1/ Blogs are about conversations. By failing to represent comment activity, and by making it harder to leave comment, RSS feeds kill conversation by allowing readers to stay in their little feedreading bunkers. Now, I know many superstar blogs don’t have comments. But ours do. And feeds offer no indication of the conversation that’s taking place around that post, or that site. For instance, the design of this site deliberately puts new comments right at the top of the front page, to show what posts are active. I hope people are tempted to comment just because they see what posts have a conversation going on. At work, when we switched RSS from full to excerpt on Onlineblog a year or two ago, comments per post jumped up, and today all our blogs have fantastic post to comment ratios. That would fall if our RSS feeds went full text. (And, for the record, I think comments trump RSS every time. Yah boo sucks).

2/ RSS reduces pageviews. And pageviews are vital for ego (personal blogs) or ad serving (commercial blogs) or justifying the time spent (all blogs). And I keep hearing that putting ads in your feed isn’t cool either, so I can only assume people would like to have content without cost or even the burden of an ad nearby, which is a nice idea, but somewhat unsustainable in the real world.
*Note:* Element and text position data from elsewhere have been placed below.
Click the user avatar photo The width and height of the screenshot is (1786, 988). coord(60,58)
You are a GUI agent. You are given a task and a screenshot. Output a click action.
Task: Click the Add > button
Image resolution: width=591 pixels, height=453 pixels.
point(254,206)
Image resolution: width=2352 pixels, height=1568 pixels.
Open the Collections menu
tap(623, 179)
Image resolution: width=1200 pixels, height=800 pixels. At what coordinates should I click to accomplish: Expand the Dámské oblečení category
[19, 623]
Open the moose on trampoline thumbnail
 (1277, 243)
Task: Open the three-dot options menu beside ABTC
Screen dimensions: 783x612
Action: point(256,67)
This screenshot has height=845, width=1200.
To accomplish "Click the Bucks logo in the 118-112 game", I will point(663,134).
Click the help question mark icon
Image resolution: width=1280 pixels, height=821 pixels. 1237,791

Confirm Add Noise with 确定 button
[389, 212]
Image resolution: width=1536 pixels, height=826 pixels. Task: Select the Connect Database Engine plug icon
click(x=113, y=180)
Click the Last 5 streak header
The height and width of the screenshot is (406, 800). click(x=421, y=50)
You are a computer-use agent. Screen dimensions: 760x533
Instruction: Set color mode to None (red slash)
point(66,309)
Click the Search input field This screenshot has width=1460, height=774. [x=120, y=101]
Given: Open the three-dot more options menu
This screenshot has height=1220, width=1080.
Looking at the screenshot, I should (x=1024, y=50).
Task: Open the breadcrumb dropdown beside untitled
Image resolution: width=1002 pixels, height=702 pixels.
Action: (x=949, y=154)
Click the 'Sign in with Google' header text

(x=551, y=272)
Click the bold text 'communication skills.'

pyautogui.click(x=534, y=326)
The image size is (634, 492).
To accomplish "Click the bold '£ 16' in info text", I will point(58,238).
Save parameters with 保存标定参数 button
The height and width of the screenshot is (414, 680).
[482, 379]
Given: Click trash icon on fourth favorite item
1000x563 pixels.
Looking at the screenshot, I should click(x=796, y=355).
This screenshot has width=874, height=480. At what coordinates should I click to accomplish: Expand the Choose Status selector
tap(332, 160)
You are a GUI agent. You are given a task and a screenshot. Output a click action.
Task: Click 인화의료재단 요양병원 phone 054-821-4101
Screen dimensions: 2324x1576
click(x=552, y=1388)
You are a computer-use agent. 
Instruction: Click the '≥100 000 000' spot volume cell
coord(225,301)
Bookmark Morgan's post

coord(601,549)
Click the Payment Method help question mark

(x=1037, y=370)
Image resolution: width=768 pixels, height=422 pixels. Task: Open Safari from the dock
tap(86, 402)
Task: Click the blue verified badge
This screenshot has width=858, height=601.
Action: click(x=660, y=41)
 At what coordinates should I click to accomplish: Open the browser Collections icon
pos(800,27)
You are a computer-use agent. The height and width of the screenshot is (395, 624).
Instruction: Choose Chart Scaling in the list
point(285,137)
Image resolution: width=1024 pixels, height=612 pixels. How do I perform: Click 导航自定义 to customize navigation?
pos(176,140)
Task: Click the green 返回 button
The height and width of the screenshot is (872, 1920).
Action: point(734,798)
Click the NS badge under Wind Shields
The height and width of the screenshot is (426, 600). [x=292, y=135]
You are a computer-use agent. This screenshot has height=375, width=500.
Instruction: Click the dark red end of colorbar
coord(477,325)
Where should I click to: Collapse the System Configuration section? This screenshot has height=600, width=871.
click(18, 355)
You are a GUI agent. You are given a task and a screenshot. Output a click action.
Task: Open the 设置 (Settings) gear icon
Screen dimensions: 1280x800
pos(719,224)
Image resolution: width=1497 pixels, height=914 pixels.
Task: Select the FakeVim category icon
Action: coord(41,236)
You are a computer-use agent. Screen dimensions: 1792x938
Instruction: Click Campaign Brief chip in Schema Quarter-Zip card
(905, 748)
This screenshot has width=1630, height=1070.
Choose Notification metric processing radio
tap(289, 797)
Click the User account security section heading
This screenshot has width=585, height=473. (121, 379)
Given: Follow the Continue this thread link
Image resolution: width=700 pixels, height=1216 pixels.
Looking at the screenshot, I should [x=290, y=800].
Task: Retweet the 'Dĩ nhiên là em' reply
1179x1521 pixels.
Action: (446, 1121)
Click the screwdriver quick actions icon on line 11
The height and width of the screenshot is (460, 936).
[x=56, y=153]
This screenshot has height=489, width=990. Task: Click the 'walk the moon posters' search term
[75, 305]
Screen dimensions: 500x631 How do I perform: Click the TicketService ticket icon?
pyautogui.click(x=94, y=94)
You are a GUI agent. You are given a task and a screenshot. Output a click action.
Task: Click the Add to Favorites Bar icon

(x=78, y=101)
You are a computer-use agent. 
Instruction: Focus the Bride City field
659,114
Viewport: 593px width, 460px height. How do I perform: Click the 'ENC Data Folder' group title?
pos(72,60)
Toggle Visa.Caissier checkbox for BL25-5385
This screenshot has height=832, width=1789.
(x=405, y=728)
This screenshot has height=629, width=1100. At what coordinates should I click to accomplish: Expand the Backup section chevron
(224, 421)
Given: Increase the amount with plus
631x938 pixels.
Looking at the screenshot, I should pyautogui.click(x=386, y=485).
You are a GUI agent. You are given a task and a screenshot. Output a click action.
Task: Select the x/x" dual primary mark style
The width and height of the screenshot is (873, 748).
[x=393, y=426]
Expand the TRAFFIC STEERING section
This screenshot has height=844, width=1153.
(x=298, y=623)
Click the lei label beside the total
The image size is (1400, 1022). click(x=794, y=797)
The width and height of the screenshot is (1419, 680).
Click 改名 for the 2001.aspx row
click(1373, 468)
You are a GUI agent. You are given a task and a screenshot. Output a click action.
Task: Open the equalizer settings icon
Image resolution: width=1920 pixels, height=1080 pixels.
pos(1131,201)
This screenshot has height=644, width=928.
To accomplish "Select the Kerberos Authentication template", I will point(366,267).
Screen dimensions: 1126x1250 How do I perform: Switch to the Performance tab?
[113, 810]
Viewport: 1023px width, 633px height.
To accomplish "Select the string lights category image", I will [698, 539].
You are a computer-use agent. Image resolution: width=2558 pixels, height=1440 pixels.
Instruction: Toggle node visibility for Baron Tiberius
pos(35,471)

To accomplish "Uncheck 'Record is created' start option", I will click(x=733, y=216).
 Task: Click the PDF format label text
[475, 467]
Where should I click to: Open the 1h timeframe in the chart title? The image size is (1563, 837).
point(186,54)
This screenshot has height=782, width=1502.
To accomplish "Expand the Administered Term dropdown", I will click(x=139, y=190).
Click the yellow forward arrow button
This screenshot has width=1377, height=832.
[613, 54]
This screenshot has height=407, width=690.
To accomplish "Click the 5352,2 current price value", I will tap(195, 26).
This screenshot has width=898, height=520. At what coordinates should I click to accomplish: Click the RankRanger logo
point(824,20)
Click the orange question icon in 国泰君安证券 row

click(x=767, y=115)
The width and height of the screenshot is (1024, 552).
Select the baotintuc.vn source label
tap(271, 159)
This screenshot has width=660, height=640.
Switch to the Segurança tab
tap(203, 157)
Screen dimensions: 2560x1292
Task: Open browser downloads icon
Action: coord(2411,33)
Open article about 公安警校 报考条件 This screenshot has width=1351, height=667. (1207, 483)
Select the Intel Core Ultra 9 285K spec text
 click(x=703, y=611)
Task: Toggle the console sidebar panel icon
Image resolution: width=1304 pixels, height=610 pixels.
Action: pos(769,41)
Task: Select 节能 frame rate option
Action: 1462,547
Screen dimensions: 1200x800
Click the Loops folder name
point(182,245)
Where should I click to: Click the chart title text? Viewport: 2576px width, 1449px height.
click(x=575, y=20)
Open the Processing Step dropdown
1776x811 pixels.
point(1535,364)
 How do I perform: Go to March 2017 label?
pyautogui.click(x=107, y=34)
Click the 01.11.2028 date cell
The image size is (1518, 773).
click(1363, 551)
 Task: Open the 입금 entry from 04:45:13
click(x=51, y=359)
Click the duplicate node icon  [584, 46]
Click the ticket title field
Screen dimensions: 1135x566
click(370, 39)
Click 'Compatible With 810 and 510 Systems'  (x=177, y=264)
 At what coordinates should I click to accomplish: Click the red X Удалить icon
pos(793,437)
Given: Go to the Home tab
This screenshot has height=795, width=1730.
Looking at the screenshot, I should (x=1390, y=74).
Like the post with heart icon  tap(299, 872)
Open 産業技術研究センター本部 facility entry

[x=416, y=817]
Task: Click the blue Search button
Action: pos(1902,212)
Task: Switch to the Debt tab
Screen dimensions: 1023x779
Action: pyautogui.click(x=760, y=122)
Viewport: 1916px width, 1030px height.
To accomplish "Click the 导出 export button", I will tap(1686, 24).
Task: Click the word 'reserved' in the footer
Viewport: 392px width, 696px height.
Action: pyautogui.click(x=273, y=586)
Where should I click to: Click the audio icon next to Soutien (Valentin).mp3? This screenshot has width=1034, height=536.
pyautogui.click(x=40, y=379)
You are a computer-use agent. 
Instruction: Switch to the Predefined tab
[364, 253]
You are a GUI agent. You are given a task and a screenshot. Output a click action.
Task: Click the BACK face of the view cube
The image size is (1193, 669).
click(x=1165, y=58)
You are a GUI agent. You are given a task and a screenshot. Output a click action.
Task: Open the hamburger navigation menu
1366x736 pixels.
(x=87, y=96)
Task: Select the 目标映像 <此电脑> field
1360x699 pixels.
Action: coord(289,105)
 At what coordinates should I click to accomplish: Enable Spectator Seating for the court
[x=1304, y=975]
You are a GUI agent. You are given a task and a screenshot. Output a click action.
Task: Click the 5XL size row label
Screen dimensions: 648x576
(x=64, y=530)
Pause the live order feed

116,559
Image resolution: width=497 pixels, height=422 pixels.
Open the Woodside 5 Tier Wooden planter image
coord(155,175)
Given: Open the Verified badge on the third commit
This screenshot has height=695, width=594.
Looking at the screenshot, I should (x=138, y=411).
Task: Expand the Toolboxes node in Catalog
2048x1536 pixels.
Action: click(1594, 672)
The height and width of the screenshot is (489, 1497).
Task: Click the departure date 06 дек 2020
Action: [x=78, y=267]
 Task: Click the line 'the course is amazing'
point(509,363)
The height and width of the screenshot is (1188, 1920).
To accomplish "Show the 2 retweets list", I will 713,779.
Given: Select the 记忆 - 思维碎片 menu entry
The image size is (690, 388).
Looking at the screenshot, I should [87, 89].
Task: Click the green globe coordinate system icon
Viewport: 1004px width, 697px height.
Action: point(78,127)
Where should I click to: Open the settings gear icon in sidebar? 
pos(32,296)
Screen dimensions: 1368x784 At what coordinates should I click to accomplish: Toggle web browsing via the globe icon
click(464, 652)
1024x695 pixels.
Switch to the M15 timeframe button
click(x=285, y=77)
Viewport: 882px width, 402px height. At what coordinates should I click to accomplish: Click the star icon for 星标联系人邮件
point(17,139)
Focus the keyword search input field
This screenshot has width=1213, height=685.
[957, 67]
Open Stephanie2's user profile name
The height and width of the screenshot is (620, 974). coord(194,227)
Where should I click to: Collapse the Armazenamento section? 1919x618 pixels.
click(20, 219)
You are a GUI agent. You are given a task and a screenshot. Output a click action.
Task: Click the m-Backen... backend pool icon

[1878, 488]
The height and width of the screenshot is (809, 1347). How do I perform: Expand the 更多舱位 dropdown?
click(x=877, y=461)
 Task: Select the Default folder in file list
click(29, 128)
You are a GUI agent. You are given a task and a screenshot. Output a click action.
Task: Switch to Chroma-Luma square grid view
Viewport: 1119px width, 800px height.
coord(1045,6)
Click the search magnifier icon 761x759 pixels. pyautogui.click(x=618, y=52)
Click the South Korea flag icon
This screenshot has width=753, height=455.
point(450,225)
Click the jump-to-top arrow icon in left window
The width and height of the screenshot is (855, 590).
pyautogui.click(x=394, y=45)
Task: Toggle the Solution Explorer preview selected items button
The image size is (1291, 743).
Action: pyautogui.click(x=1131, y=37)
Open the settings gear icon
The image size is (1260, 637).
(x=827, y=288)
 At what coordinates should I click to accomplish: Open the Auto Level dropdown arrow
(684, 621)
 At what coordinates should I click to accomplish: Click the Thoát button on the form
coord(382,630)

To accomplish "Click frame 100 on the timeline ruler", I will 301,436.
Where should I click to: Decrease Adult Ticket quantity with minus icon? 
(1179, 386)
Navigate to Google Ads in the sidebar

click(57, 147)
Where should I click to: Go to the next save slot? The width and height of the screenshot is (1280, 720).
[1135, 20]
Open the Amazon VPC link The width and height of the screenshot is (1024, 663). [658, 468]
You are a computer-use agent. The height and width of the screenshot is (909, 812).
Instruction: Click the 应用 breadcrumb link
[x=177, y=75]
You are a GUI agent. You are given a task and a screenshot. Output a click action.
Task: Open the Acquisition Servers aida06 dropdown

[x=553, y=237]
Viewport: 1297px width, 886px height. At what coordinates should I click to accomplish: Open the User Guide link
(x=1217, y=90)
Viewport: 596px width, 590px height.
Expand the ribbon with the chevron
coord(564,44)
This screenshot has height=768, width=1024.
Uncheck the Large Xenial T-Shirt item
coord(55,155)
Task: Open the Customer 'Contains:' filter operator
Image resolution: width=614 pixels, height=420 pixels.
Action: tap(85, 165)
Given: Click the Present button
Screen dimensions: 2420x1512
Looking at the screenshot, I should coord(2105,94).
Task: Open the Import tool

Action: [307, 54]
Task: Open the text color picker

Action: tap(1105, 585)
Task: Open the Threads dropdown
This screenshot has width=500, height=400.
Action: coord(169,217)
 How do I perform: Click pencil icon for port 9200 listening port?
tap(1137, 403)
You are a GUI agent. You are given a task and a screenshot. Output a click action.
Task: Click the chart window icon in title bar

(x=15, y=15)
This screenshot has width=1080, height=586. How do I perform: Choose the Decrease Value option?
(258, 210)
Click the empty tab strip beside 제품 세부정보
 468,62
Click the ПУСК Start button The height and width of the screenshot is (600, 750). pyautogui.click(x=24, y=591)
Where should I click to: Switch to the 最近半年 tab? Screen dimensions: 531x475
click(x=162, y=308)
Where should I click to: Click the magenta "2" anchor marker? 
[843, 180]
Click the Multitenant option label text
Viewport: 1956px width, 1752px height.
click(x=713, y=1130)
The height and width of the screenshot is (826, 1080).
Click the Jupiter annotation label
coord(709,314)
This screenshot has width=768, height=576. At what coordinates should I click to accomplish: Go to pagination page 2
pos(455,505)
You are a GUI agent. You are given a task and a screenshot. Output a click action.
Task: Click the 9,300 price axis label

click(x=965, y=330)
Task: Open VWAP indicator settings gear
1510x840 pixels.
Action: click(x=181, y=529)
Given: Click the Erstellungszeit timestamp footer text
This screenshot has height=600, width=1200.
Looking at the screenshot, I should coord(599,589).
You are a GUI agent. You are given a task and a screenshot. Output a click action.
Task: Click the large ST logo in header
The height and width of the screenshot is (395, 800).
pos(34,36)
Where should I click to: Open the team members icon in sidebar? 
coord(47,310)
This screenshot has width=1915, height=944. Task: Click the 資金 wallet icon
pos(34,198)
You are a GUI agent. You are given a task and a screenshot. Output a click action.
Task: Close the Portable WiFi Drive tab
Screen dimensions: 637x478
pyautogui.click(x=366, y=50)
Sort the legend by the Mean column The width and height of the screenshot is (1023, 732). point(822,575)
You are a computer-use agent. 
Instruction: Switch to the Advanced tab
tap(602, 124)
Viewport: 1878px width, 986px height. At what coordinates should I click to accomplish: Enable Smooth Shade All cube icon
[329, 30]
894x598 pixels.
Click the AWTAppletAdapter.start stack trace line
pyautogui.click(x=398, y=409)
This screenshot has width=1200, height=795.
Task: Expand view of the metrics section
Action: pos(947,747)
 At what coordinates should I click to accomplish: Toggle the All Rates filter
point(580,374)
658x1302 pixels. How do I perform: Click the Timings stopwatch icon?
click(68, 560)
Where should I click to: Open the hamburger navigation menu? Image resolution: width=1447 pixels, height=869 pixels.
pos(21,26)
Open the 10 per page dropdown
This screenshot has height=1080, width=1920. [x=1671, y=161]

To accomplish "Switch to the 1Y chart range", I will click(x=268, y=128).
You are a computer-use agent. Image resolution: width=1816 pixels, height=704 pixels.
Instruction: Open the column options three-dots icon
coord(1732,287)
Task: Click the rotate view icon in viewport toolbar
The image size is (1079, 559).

3/ Full content feeds make it easy for people to nick your work. I think web-based aggregators are bad enough, and there have long been sites claiming to aggregate sites for people’s convenience, but which – in reality – skirt the boundaries of plagiarism. And now it’s getting worse – there are services out there taking RSS feeds, reformatting into HTML, and thus making it a skoosh for those feeds to be displayed on webpages sans context or, even, attribution. Read/Write Web has been doing some interesting stuff on this.

4/ Full content feeds are a pain. My RSS reader of choice – NetNewsWire – shudders to a halt when confronted with full feeds off the likes of Jay Rosen’s Pressthink. I’d be a much happier bunny if I could decide what to read – rather than download the whole damned thing every time I fire up.

So, in short, RSS is a useful way to shunt headlines and brief descriptions around the web, and lots of other things. It’s another thing that’s making the online news environment such an interesting place to be at the moment (Simon Waldman, our director of digital publishing, gave an interesting speech recently on its broader implications for the online publishing biz).

But, today, as an alternative means of distributing all your content, it sucks.